Как всегда в подлинном
искусстве, мотивация творческого акта
у Параджанова была
настолько внутренней и интимной, что
«догмат»,
на котором он созидался, раскрывался
лишь позже и никогда не полностью. «Когда
мы стали расшифрововать смысл фильма
[Саят-Нова], мы поняли, что корни армянской
и украинской культуры исходят из
Византии, стилистика освещения
кадров напоминала как киевские фрески
Софийского Собора, так и средневековую
миниатюру – уникальные
достижения IV–XV веков.
Нет на советской территории более
древней земли, чем Армения. Памятники
I-го века и палеолитика гармонично
соседствуют с необыкновенной архитектурой
IV–XV веков»
[Катанян 2001, 211]. Шутовство
– выражение свободы и
уничижение мудрости, нежное или приводящее
в замешательство, однако никогда не
вульгарное и не агрессивное, было для
него, по обстоятельствам, то способом
критики современников (как в знаменитой
речи на Таганке о состоянии советского
кино), то способом пpoявления любви. В
первом случае он избегал педантичнoгo
морализмa, во втором —
сентиментальности. И то и другое
обычно бывали неправильно поняты
и вызывали драматические последствия
для его личной и общественной жизни.
Соединённые
вместе, «чувство
Византии»,
потребность в
древности, даже в
определённой
интимности
с сакральным,
юмор без предрассудков
(действующий, однако, в солидно
сформированной аксиологической системе)
и неистощимое чувство
импровизации
породили уникальный
творческий профиль:
постмодернистский
по форме, классический
по идейному содержанию, восточно-христианский
в его конечной сути, который отпечатался
на всеx важныx произведенияx кинематографиста.
Параджанов –
художник, комбинирующий мир земной с
небесным и миром преиcподней,
художник из породы людей, живущих вместе
с ангелами, святыми, демонами, музами и
полубогами. Его искусство предлагает
вcем древнейший общий язык: язык
сценической
конвенции. В
азербайджанской балладе «Ашик-Кериб»

Исходные данные >>

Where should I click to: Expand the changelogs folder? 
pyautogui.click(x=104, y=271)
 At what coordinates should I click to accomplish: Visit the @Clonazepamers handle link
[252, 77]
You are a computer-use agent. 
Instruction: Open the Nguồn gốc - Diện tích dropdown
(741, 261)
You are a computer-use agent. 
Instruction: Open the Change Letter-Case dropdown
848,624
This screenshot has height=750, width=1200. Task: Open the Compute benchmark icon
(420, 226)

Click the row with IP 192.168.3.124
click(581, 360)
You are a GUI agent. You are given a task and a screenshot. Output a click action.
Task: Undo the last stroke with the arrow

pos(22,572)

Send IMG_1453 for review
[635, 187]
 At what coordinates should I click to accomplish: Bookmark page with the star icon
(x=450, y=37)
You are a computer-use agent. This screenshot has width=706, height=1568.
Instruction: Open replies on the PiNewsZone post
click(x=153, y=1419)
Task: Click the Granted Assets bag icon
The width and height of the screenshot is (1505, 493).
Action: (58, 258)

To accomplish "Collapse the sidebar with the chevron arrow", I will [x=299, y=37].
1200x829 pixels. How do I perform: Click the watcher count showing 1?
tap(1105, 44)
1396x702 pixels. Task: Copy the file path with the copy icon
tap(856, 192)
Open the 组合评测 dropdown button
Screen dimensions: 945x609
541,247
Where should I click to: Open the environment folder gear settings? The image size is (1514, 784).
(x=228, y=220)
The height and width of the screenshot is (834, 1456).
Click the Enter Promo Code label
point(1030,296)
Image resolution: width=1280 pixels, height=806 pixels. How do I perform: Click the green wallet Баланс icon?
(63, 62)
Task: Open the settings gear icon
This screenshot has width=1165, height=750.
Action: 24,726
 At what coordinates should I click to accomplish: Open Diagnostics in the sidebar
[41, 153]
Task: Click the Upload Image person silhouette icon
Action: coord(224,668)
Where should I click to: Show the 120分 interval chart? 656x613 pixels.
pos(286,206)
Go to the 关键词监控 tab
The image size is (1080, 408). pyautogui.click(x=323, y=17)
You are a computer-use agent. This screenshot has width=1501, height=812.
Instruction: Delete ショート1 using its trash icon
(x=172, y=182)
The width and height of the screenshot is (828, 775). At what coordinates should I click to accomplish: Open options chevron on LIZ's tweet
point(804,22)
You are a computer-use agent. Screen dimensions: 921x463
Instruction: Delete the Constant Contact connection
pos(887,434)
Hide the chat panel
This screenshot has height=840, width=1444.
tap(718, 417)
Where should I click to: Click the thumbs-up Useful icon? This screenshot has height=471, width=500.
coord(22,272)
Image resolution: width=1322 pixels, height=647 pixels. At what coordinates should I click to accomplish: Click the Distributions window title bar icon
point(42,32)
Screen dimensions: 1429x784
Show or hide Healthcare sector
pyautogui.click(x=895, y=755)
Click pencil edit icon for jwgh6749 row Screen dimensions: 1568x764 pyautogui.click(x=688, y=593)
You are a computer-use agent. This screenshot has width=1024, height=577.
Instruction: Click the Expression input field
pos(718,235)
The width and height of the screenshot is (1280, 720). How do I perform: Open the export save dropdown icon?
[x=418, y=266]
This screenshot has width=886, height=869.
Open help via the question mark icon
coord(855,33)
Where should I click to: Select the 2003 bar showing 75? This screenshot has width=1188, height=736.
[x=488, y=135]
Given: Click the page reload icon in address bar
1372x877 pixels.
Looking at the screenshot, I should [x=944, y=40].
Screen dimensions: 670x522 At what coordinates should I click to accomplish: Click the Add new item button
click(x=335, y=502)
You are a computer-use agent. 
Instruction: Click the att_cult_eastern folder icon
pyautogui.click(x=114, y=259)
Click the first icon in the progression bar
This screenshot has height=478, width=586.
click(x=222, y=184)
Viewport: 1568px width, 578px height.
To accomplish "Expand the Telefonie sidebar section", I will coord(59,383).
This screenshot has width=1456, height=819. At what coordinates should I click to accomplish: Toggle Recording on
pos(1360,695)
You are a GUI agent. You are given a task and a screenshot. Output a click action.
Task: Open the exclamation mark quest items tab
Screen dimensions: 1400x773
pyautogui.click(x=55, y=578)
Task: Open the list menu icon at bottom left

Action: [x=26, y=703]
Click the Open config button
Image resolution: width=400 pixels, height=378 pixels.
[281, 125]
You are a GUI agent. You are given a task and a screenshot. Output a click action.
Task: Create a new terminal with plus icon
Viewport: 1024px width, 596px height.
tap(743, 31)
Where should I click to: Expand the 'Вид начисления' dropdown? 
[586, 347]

Задания >>
(1) Перепишите без изменений отрывок о Параджанове: от слов «Соединённые» до слов «сформированной аксиологической системе)» включительно.
(2) Выпишите из строк все, где встречается слово «Expand».
Текст и строки взяты из разных источников.

Ответы по порядку >>
(1)
Соединённые
вместе, «чувство
Византии»,
потребность в
древности, даже в
определённой
интимности
с сакральным,
юмор без предрассудков
(действующий, однако, в солидно
сформированной аксиологической системе)

(2)
Where should I click to: Expand the changelogs folder? 
To accomplish "Expand the Telefonie sidebar section", I will coord(59,383).
Where should I click to: Expand the 'Вид начисления' dropdown? 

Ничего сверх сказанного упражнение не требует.